_WHAT IS EXPECTED_.
Turn the lines of the material below into a numbered list, from the line with "Jewellery (49, 974)" up to and including the last line of the material, leaving out any blank lines.

_RECORDS FOR THE TASK_.
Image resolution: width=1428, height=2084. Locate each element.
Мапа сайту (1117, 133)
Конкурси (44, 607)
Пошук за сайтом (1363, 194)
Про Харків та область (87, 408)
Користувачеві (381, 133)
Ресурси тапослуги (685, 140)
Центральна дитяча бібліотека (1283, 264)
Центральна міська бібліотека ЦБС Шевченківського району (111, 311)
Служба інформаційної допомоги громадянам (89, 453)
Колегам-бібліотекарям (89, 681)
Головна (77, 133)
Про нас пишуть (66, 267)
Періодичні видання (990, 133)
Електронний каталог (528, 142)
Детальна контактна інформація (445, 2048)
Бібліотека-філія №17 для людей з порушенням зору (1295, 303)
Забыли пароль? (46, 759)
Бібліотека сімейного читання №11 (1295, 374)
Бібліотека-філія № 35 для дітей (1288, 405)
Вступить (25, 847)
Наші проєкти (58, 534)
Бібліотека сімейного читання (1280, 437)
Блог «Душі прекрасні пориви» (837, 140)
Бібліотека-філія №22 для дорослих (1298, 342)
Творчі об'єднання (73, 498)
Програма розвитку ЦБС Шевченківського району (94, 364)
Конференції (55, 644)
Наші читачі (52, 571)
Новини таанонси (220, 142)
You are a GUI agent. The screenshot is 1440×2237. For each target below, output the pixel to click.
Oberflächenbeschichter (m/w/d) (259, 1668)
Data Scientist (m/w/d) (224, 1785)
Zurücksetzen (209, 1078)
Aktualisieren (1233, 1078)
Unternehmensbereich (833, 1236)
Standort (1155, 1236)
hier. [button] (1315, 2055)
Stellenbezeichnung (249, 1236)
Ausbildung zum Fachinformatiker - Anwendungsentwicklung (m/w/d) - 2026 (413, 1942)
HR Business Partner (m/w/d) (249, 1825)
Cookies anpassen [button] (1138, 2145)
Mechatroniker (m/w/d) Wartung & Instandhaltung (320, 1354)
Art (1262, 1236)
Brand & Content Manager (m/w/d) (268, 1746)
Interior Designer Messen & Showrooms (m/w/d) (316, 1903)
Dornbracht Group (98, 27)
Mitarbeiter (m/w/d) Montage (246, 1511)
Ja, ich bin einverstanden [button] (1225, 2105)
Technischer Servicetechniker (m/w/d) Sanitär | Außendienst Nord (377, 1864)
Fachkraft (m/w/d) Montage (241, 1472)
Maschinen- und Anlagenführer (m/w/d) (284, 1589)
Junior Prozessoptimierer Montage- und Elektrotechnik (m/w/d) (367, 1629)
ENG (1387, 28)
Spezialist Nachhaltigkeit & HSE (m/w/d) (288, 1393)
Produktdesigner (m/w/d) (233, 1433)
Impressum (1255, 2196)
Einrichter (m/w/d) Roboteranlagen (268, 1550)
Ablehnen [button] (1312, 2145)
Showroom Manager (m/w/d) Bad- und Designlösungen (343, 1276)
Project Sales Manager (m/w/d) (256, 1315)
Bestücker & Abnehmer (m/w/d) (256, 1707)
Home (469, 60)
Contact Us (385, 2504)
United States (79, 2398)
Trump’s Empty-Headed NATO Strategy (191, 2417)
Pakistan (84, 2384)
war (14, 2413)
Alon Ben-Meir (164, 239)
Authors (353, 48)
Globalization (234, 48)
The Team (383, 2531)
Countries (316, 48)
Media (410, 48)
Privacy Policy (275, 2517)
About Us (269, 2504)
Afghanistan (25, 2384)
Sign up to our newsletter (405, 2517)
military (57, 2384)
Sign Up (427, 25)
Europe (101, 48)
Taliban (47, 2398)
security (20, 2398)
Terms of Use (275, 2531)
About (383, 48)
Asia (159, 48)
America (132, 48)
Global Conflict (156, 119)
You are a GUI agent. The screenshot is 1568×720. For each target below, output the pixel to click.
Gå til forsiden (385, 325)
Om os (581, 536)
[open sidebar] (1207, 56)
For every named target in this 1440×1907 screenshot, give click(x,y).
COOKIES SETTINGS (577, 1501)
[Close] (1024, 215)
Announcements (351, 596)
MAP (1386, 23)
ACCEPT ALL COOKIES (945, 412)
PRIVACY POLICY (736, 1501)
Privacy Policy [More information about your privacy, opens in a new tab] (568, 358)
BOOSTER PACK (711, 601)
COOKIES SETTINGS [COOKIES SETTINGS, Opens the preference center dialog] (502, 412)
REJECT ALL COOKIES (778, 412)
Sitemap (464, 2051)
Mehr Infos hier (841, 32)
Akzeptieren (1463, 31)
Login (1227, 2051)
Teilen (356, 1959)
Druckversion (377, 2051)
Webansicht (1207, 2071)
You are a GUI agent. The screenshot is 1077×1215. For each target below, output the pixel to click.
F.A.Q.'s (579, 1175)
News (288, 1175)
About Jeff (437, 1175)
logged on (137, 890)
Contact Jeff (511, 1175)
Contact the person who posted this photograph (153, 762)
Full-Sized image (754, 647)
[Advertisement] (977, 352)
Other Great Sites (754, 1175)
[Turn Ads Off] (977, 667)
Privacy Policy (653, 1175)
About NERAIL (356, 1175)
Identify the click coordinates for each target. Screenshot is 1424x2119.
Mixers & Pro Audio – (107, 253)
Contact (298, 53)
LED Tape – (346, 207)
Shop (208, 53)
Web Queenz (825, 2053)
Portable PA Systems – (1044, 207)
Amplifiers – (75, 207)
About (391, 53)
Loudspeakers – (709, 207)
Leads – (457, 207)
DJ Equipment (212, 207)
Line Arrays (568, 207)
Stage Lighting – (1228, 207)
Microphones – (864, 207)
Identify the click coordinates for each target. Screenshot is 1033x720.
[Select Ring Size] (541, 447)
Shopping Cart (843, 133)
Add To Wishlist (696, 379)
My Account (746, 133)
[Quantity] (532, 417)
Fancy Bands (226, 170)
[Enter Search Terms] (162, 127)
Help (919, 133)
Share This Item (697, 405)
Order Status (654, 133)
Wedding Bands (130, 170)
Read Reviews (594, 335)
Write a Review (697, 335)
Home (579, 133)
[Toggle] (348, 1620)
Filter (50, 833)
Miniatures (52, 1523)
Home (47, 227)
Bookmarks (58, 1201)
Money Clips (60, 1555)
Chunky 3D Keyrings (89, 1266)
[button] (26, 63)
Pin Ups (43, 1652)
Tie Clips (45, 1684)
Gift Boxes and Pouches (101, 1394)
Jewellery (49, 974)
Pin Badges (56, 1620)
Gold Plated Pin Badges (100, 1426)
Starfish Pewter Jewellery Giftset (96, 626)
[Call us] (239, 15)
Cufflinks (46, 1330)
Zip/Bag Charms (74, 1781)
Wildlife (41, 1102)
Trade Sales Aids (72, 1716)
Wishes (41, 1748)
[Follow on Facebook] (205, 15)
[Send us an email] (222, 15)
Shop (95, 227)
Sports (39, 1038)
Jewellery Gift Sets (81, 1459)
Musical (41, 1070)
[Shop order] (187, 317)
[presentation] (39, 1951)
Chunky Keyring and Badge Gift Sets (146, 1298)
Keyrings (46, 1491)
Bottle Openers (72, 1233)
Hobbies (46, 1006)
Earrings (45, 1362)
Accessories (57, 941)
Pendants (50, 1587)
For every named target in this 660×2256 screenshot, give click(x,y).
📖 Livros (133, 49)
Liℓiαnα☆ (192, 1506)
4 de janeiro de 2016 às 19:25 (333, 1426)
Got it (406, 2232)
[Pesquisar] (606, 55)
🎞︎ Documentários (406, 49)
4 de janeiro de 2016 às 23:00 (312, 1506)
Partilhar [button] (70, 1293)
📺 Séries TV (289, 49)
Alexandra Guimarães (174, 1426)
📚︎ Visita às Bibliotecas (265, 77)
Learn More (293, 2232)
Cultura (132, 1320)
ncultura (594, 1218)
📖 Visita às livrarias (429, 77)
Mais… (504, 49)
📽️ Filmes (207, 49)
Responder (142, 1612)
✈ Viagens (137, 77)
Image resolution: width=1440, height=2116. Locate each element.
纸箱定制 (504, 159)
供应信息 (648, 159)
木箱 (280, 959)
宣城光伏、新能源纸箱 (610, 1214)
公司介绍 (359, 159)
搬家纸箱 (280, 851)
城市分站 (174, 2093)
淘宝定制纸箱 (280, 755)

_THE RESPONSE_.
1. Jewellery (49, 974)
2. Pin Badges (56, 1620)
3. Gold Plated Pin Badges (100, 1426)
4. Starfish Pewter Jewellery Giftset (96, 626)
5. [Call us] (239, 15)
6. Cufflinks (46, 1330)
7. Zip/Bag Charms (74, 1781)
8. Wildlife (41, 1102)
9. Trade Sales Aids (72, 1716)
10. Wishes (41, 1748)
11. [Follow on Facebook] (205, 15)
12. [Send us an email] (222, 15)
13. Shop (95, 227)
14. Sports (39, 1038)
15. Jewellery Gift Sets (81, 1459)
16. Musical (41, 1070)
17. [Shop order] (187, 317)
18. [presentation] (39, 1951)
19. Chunky Keyring and Badge Gift Sets (146, 1298)
20. Keyrings (46, 1491)
21. Bottle Openers (72, 1233)
22. Hobbies (46, 1006)
23. Earrings (45, 1362)
24. Accessories (57, 941)
25. Pendants (50, 1587)
26. For every named target in this 660×2256 screenshot, give click(x,y).
27. 📖 Livros (133, 49)
28. Liℓiαnα☆ (192, 1506)
29. 4 de janeiro de 2016 às 19:25 (333, 1426)
30. Got it (406, 2232)
31. [Pesquisar] (606, 55)
32. 🎞︎ Documentários (406, 49)
33. 4 de janeiro de 2016 às 23:00 (312, 1506)
34. Partilhar [button] (70, 1293)
35. 📺 Séries TV (289, 49)
36. Alexandra Guimarães (174, 1426)
37. 📚︎ Visita às Bibliotecas (265, 77)
38. Learn More (293, 2232)
39. Cultura (132, 1320)
40. ncultura (594, 1218)
41. 📖 Visita às livrarias (429, 77)
42. Mais… (504, 49)
43. 📽️ Filmes (207, 49)
44. Responder (142, 1612)
45. ✈ Viagens (137, 77)
46. Image resolution: width=1440, height=2116. Locate each element.
47. 纸箱定制 (504, 159)
48. 供应信息 (648, 159)
49. 木箱 (280, 959)
50. 宣城光伏、新能源纸箱 (610, 1214)
51. 公司介绍 (359, 159)
52. 搬家纸箱 (280, 851)
53. 城市分站 (174, 2093)
54. 淘宝定制纸箱 (280, 755)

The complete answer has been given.